All of the little details are great, but today Ubuntu made me happy because it lets people chat with me on my computer, not on a website.

Ubuntu has Empathy

Ubuntu Made Me Happy: Wallpapers

Ubuntu is built by a large number of people from a wide variety of backgrounds. A company called Canonical funds a significant portion of Ubuntu’s development, but a large community of volunteers also contribute to it. These groups of people with varying interests and skill sets come together to create something great. The community of Ubuntu users and developers is vast, and despite some misconceptions you may have, you don’t really need to know anything about programming (or even computers!) to contribute to Ubuntu.

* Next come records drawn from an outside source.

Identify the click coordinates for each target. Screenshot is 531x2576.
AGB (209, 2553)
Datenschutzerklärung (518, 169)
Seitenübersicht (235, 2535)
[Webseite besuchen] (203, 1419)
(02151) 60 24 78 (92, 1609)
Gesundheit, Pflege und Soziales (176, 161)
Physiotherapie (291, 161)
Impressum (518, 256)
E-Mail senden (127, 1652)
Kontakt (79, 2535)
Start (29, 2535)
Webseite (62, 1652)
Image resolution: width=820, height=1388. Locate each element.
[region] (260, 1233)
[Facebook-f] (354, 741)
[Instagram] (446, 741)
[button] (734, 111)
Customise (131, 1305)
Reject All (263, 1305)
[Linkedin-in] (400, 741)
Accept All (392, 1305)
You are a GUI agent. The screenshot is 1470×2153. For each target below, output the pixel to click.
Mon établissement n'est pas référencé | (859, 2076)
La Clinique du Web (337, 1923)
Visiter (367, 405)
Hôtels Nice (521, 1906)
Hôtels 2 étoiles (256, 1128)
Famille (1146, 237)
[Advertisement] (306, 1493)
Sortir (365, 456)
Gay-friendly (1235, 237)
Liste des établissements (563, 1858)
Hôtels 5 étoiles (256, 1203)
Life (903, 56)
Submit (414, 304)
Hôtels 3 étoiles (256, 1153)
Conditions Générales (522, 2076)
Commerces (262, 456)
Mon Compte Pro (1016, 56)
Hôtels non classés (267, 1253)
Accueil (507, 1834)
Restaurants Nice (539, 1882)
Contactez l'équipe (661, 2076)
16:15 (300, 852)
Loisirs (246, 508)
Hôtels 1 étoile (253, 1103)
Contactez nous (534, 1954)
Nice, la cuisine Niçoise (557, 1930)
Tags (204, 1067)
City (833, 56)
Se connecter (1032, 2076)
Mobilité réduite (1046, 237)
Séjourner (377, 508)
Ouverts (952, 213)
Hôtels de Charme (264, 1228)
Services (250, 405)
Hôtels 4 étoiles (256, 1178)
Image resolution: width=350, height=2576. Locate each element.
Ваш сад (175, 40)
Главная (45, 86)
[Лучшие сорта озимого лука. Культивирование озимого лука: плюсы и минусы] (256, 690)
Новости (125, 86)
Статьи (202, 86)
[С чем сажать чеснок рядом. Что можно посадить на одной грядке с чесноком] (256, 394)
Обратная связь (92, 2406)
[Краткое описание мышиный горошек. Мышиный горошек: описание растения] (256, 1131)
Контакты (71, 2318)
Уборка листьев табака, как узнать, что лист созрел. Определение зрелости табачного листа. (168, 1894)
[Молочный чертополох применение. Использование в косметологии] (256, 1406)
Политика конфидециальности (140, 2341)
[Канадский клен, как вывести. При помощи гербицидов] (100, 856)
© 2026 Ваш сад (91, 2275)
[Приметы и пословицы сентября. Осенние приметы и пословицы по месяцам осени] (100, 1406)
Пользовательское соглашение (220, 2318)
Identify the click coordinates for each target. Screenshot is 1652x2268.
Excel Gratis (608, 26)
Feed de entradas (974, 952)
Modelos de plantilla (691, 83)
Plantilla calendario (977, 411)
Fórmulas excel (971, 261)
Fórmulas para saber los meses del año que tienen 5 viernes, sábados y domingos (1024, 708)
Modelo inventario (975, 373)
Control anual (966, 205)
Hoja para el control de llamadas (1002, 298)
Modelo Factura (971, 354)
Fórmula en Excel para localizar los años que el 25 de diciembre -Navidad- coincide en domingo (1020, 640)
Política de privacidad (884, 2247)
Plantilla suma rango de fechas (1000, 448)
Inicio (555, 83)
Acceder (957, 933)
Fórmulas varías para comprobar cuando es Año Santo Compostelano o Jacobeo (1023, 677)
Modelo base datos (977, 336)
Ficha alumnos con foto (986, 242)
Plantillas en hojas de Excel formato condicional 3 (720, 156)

As an example, community photographers contribute their work. For each new release, which come every six months, the design team asks for photograph submissions on Flickr. They sort through a plethora of excellent candidates and include 17 new photo wallpapers with each Ubuntu release. For people like me who always love them all, they also have a “wallpaper slide show” that changes the wallpaper photo a few times per day. This way I can experience all of the photos without having to choose, and I constantly have a fresh new wallpaper to see.

When I first start my computer or when I get everything else out of my way, I want to have something sleek and refreshing to look at. Ubuntu made me a happy because it gives me beautiful photographs for my desktop wallpaper. [Larger individual photos]

Wallpapers for Ubuntu

Ubuntu Made Me Happy: Notifications

Ubuntu is good at staying out of my way. The last thing I need when I’m writing an important email is something popping up and breaking my concentration by saying “You should install this update (or tell me you’ll do it later).” When I’m working, I want to work. I don’t want my computer creating distractions for me. For this reason, when it’s time to install some updates Ubuntu’s Update Manager always starts behind all of your running applications. It’s there to remind you to update, but it never steals your focus. While software updates are important, they never require immediate attention, so I like that Ubuntu doesn’t nag me to install them.

Sometimes notifications are time-sensitive, and they require an interruption. Since it’s often difficult to tell which notifications are important to me, Ubuntu notifies me without completely interrupting me. A shaded box appears at the top right corner of my screen with a message. It’s there if I have time to look at it, but it quickly disappears and does not nag me if I don’t. If I need to click on something behind the box, it nearly disappears and stays out of my way.

As an example, Empathy, Ubuntu’s instant messaging application, shows me the contents of a new instant message without disrupting my work. In addition to notifying me, it also turns the Messaging Menu icon (grey envelope at the top right of the screen) a bright blue so that if I temporarily ignore a message I don’t forget to reply to it later when I have some free time. Also, I like that the notification shows me who is messaging and what they want. This means that I don’t have to switch over to a different browser tab or open an application to figure out whether it’s something I can ignore. Ubuntu made me happy because its notifications do not intrude on my work.